→ **GOAL**: Transcribe each of the following lines verbatim, preserving every character and its original order.

→ **MATERIAL FOR THE TASK**:
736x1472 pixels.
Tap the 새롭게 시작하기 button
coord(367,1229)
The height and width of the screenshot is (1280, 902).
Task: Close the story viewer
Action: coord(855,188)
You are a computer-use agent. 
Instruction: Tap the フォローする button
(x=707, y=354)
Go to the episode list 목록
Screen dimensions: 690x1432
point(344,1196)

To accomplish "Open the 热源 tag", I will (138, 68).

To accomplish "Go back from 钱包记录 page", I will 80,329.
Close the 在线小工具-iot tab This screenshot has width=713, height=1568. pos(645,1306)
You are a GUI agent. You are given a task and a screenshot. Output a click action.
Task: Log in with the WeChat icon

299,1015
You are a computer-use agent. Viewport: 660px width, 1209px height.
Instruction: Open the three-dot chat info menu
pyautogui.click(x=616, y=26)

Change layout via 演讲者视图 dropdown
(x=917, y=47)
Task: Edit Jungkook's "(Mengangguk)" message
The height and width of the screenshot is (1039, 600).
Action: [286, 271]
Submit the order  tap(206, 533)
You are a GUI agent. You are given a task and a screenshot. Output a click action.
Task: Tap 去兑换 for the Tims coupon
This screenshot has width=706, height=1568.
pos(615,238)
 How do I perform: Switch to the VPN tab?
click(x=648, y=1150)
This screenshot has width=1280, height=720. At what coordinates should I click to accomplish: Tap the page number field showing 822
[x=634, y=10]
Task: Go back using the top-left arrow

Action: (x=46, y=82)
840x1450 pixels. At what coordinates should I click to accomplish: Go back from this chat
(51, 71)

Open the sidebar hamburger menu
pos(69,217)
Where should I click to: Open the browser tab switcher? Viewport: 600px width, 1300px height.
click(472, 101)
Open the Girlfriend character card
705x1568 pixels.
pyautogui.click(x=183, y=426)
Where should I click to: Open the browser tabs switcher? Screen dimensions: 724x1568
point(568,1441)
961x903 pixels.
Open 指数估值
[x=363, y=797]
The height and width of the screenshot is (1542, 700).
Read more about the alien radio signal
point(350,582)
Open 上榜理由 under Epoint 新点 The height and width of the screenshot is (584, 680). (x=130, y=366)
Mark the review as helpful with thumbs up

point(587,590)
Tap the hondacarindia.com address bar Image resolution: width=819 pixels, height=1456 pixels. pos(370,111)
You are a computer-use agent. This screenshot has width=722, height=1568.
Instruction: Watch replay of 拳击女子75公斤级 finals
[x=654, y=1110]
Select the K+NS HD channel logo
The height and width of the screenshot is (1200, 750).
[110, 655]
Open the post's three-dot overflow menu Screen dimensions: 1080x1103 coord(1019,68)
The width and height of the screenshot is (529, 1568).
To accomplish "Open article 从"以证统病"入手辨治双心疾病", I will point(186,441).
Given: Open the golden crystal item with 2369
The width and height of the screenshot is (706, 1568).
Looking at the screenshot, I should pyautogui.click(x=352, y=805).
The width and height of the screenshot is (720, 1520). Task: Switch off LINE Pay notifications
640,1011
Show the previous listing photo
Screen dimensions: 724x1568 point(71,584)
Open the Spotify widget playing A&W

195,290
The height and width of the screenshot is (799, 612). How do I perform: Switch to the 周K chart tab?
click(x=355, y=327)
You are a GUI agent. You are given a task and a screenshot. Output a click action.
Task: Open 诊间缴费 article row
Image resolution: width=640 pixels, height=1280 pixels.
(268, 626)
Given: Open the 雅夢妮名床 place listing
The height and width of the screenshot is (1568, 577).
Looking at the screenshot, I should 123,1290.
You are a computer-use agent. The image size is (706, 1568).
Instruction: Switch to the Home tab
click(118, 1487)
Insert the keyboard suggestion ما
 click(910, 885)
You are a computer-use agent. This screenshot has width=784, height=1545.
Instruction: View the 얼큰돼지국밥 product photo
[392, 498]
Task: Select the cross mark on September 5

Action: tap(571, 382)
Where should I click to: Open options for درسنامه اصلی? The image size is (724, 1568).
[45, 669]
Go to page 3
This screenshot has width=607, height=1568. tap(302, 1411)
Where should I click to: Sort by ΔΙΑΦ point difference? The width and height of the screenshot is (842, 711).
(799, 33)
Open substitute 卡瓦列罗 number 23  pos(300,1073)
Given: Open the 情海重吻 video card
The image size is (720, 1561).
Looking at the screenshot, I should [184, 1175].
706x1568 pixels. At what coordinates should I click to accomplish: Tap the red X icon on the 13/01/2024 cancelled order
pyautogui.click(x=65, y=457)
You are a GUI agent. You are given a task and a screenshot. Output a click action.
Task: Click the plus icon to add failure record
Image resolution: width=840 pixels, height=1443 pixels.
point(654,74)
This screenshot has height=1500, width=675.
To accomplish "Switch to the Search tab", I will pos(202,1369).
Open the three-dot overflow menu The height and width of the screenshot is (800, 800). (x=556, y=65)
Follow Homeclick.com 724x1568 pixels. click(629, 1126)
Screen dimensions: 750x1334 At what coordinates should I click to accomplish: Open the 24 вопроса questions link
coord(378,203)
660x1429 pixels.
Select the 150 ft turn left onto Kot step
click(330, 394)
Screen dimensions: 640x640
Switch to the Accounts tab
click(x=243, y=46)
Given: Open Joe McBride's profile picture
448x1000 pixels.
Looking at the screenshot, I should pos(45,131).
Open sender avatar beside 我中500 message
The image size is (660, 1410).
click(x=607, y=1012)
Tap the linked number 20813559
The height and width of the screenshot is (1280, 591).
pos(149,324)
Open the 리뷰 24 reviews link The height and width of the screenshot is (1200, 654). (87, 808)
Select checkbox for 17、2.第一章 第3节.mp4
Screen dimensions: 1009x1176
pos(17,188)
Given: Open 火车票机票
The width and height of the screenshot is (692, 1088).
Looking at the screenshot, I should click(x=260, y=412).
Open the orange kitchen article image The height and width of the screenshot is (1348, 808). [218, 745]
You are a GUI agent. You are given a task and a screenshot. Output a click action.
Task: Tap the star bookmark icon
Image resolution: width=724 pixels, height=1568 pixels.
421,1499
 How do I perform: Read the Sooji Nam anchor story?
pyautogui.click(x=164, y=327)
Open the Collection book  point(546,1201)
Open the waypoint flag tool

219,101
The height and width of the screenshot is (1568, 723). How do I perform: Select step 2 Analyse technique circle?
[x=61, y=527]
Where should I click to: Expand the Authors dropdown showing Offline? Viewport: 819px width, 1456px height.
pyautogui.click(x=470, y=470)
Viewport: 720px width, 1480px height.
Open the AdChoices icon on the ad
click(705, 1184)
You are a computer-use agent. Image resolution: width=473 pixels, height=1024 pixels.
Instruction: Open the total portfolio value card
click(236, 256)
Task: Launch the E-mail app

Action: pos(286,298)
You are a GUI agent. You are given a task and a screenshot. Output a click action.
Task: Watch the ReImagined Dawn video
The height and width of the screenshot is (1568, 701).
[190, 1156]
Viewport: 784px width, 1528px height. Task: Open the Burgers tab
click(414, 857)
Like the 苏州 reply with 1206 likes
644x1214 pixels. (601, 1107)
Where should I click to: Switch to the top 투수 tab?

→ **EXERCISE RESPONSE**:
736x1472 pixels.
Tap the 새롭게 시작하기 button
coord(367,1229)
The height and width of the screenshot is (1280, 902).
Task: Close the story viewer
Action: coord(855,188)
You are a computer-use agent. 
Instruction: Tap the フォローする button
(x=707, y=354)
Go to the episode list 목록
Screen dimensions: 690x1432
point(344,1196)

To accomplish "Open the 热源 tag", I will (138, 68).

To accomplish "Go back from 钱包记录 page", I will 80,329.
Close the 在线小工具-iot tab This screenshot has width=713, height=1568. pos(645,1306)
You are a GUI agent. You are given a task and a screenshot. Output a click action.
Task: Log in with the WeChat icon

299,1015
You are a computer-use agent. Viewport: 660px width, 1209px height.
Instruction: Open the three-dot chat info menu
pyautogui.click(x=616, y=26)

Change layout via 演讲者视图 dropdown
(x=917, y=47)
Task: Edit Jungkook's "(Mengangguk)" message
The height and width of the screenshot is (1039, 600).
Action: [286, 271]
Submit the order  tap(206, 533)
You are a GUI agent. You are given a task and a screenshot. Output a click action.
Task: Tap 去兑换 for the Tims coupon
This screenshot has width=706, height=1568.
pos(615,238)
 How do I perform: Switch to the VPN tab?
click(x=648, y=1150)
This screenshot has width=1280, height=720. At what coordinates should I click to accomplish: Tap the page number field showing 822
[x=634, y=10]
Task: Go back using the top-left arrow

Action: (x=46, y=82)
840x1450 pixels. At what coordinates should I click to accomplish: Go back from this chat
(51, 71)

Open the sidebar hamburger menu
pos(69,217)
Where should I click to: Open the browser tab switcher? Viewport: 600px width, 1300px height.
click(472, 101)
Open the Girlfriend character card
705x1568 pixels.
pyautogui.click(x=183, y=426)
Where should I click to: Open the browser tabs switcher? Screen dimensions: 724x1568
point(568,1441)
961x903 pixels.
Open 指数估值
[x=363, y=797]
The height and width of the screenshot is (1542, 700).
Read more about the alien radio signal
point(350,582)
Open 上榜理由 under Epoint 新点 The height and width of the screenshot is (584, 680). (x=130, y=366)
Mark the review as helpful with thumbs up

point(587,590)
Tap the hondacarindia.com address bar Image resolution: width=819 pixels, height=1456 pixels. pos(370,111)
You are a computer-use agent. This screenshot has width=722, height=1568.
Instruction: Watch replay of 拳击女子75公斤级 finals
[x=654, y=1110]
Select the K+NS HD channel logo
The height and width of the screenshot is (1200, 750).
[110, 655]
Open the post's three-dot overflow menu Screen dimensions: 1080x1103 coord(1019,68)
The width and height of the screenshot is (529, 1568).
To accomplish "Open article 从"以证统病"入手辨治双心疾病", I will point(186,441).
Given: Open the golden crystal item with 2369
The width and height of the screenshot is (706, 1568).
Looking at the screenshot, I should pyautogui.click(x=352, y=805).
The width and height of the screenshot is (720, 1520). Task: Switch off LINE Pay notifications
640,1011
Show the previous listing photo
Screen dimensions: 724x1568 point(71,584)
Open the Spotify widget playing A&W

195,290
The height and width of the screenshot is (799, 612). How do I perform: Switch to the 周K chart tab?
click(x=355, y=327)
You are a GUI agent. You are given a task and a screenshot. Output a click action.
Task: Open 诊间缴费 article row
Image resolution: width=640 pixels, height=1280 pixels.
(268, 626)
Given: Open the 雅夢妮名床 place listing
The height and width of the screenshot is (1568, 577).
Looking at the screenshot, I should 123,1290.
You are a computer-use agent. The image size is (706, 1568).
Instruction: Switch to the Home tab
click(118, 1487)
Insert the keyboard suggestion ما
 click(910, 885)
You are a computer-use agent. This screenshot has width=784, height=1545.
Instruction: View the 얼큰돼지국밥 product photo
[392, 498]
Task: Select the cross mark on September 5

Action: tap(571, 382)
Where should I click to: Open options for درسنامه اصلی? The image size is (724, 1568).
[45, 669]
Go to page 3
This screenshot has width=607, height=1568. tap(302, 1411)
Where should I click to: Sort by ΔΙΑΦ point difference? The width and height of the screenshot is (842, 711).
(799, 33)
Open substitute 卡瓦列罗 number 23  pos(300,1073)
Given: Open the 情海重吻 video card
The image size is (720, 1561).
Looking at the screenshot, I should [184, 1175].
706x1568 pixels. At what coordinates should I click to accomplish: Tap the red X icon on the 13/01/2024 cancelled order
pyautogui.click(x=65, y=457)
You are a GUI agent. You are given a task and a screenshot. Output a click action.
Task: Click the plus icon to add failure record
Image resolution: width=840 pixels, height=1443 pixels.
point(654,74)
This screenshot has height=1500, width=675.
To accomplish "Switch to the Search tab", I will pos(202,1369).
Open the three-dot overflow menu The height and width of the screenshot is (800, 800). (x=556, y=65)
Follow Homeclick.com 724x1568 pixels. click(629, 1126)
Screen dimensions: 750x1334 At what coordinates should I click to accomplish: Open the 24 вопроса questions link
coord(378,203)
660x1429 pixels.
Select the 150 ft turn left onto Kot step
click(330, 394)
Screen dimensions: 640x640
Switch to the Accounts tab
click(x=243, y=46)
Given: Open Joe McBride's profile picture
448x1000 pixels.
Looking at the screenshot, I should pos(45,131).
Open sender avatar beside 我中500 message
The image size is (660, 1410).
click(x=607, y=1012)
Tap the linked number 20813559
The height and width of the screenshot is (1280, 591).
pos(149,324)
Open the 리뷰 24 reviews link The height and width of the screenshot is (1200, 654). (87, 808)
Select checkbox for 17、2.第一章 第3节.mp4
Screen dimensions: 1009x1176
pos(17,188)
Given: Open 火车票机票
The width and height of the screenshot is (692, 1088).
Looking at the screenshot, I should click(x=260, y=412).
Open the orange kitchen article image The height and width of the screenshot is (1348, 808). [218, 745]
You are a GUI agent. You are given a task and a screenshot. Output a click action.
Task: Tap the star bookmark icon
Image resolution: width=724 pixels, height=1568 pixels.
421,1499
 How do I perform: Read the Sooji Nam anchor story?
pyautogui.click(x=164, y=327)
Open the Collection book  point(546,1201)
Open the waypoint flag tool

219,101
The height and width of the screenshot is (1568, 723). How do I perform: Select step 2 Analyse technique circle?
[x=61, y=527]
Where should I click to: Expand the Authors dropdown showing Offline? Viewport: 819px width, 1456px height.
pyautogui.click(x=470, y=470)
Viewport: 720px width, 1480px height.
Open the AdChoices icon on the ad
click(705, 1184)
You are a computer-use agent. Image resolution: width=473 pixels, height=1024 pixels.
Instruction: Open the total portfolio value card
click(236, 256)
Task: Launch the E-mail app

Action: pos(286,298)
You are a GUI agent. You are given a task and a screenshot. Output a click action.
Task: Watch the ReImagined Dawn video
The height and width of the screenshot is (1568, 701).
[190, 1156]
Viewport: 784px width, 1528px height. Task: Open the Burgers tab
click(414, 857)
Like the 苏州 reply with 1206 likes
644x1214 pixels. (601, 1107)
Where should I click to: Switch to the top 투수 tab?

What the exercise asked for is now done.